Domingo 30 - Santísima Trinidad Todo lo que mi Padre tiene es mío. El Espíritu recibirá de lo mío y se lo dará a conocer.
EVANGELIO- Jn 16,12-15
En aquel tiempo, dijo Jesús a sus discípulos: “Muchas cosas me quedan por decirles, pero ustedes no las pueden comprender por ahora; cuando venga él, el Espíritu de la verdad, los guiará hasta la verdad plena. Pues no hablará por su cuenta, sino que hablará lo que oiga y les comunicará lo que está por venir. Él me glorificará, porque recibirá de lo mío y se lo comunicará a ustedes. Todo lo que es del Padre es mío. Por eso les he dicho que tomará de lo mío y se lo anunciará a ustedes”.
COMENTARIO:
La Santísima Trinidad.
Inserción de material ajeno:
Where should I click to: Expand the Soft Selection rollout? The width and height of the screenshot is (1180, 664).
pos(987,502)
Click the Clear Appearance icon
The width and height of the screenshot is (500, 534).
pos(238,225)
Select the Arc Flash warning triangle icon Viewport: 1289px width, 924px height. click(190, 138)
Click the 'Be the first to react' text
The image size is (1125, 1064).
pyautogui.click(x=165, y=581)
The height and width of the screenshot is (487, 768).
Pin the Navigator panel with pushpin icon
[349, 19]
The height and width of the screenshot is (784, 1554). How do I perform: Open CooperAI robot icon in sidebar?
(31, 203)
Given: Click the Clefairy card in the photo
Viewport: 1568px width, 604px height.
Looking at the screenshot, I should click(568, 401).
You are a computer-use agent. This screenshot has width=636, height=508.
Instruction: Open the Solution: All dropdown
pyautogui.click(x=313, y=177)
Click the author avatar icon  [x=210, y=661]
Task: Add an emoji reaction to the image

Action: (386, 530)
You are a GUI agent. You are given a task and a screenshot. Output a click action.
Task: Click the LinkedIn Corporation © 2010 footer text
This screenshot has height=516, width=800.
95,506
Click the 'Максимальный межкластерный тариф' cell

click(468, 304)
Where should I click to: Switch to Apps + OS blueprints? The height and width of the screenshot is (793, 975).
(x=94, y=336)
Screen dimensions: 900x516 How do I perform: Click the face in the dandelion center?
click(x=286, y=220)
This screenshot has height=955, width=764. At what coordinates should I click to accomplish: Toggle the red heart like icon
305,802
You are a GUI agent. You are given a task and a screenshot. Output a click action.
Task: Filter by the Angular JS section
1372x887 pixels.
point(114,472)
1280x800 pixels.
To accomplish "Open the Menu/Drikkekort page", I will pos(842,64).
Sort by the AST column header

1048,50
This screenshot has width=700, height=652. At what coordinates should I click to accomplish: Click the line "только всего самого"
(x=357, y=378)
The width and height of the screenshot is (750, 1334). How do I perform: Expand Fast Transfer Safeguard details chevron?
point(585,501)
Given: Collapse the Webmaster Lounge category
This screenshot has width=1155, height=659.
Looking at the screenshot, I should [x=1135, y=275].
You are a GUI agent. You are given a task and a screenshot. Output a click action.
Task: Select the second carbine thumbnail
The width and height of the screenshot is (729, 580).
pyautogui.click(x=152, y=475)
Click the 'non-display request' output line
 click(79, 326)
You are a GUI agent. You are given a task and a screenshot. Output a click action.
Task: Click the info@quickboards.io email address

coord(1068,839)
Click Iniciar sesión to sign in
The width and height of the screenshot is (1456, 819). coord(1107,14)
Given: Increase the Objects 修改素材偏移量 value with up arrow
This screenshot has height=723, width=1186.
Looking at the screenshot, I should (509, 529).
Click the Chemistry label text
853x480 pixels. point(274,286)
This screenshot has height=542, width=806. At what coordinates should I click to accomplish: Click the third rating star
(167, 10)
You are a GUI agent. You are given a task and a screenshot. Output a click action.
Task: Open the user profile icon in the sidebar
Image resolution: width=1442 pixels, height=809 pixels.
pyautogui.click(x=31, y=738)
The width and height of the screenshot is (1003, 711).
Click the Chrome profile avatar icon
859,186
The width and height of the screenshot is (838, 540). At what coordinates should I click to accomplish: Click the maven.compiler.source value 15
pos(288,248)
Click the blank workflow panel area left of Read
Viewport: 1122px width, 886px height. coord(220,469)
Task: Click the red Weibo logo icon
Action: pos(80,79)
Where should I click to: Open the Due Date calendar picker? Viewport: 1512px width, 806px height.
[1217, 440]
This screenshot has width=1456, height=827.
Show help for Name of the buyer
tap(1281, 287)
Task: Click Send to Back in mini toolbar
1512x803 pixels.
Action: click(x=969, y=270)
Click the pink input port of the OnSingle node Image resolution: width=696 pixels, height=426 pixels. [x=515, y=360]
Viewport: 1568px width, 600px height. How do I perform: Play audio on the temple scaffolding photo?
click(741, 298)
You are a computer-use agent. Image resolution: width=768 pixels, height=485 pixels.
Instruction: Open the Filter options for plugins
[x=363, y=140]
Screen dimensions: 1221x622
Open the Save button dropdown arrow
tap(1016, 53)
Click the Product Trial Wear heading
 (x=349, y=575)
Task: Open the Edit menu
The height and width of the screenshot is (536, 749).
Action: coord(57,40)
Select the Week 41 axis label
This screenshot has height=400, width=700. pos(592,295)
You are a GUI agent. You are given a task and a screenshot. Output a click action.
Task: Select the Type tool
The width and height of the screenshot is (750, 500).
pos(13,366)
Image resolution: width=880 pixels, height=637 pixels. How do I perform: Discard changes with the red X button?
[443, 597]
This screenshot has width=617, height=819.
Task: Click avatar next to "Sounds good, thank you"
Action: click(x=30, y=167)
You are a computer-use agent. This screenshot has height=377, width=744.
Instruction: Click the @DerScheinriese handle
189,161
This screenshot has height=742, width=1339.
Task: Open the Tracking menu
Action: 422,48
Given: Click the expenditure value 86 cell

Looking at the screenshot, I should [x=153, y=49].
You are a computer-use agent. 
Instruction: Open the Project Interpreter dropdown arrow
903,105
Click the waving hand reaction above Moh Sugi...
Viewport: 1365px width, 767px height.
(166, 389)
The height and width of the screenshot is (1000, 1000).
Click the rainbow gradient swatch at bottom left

Jesús presenta a sus discípulos la realidad de Dios, reflejada en tres personas distintas: el Padre, el Hijo y el Espíritu Santo. Desde esta perspectiva, Él reconoce cómo algunos designios que vienen del Padre, fuente y autor de la vida, han sido comunicados a través de sus enseñanzas y de sus acciones. Otros, por el contrario, serán revelados a ellos, sólo por la acción del Espíritu Santo, ya que él se convertirá en el guía para llevarlos a la verdad plena. Cabe aclarar que Jesús no alcanza a decirles a sus discípulos todas las cosas que corresponden al reino del Padre, debido a que tiene en cuenta la condición limitada de la existencia humana. De ahí que diga: “no las pueden comprender por ahora”. De todas maneras, no las mantiene ocultas. Es más, sabe que a través del Paráclito serán comunicadas. Por la tanto, debemos disponer nuestras vidas a la acción del Espíritu, con el fin que podamos acceder a la máxima verdad, Dios mismo.
ORACIÓN:
Señor, abre nuestro corazón y nuestra mente a la acción del Espíritu Santo, para que contemplemos algún día la inmensidad de tu Padre. Amén.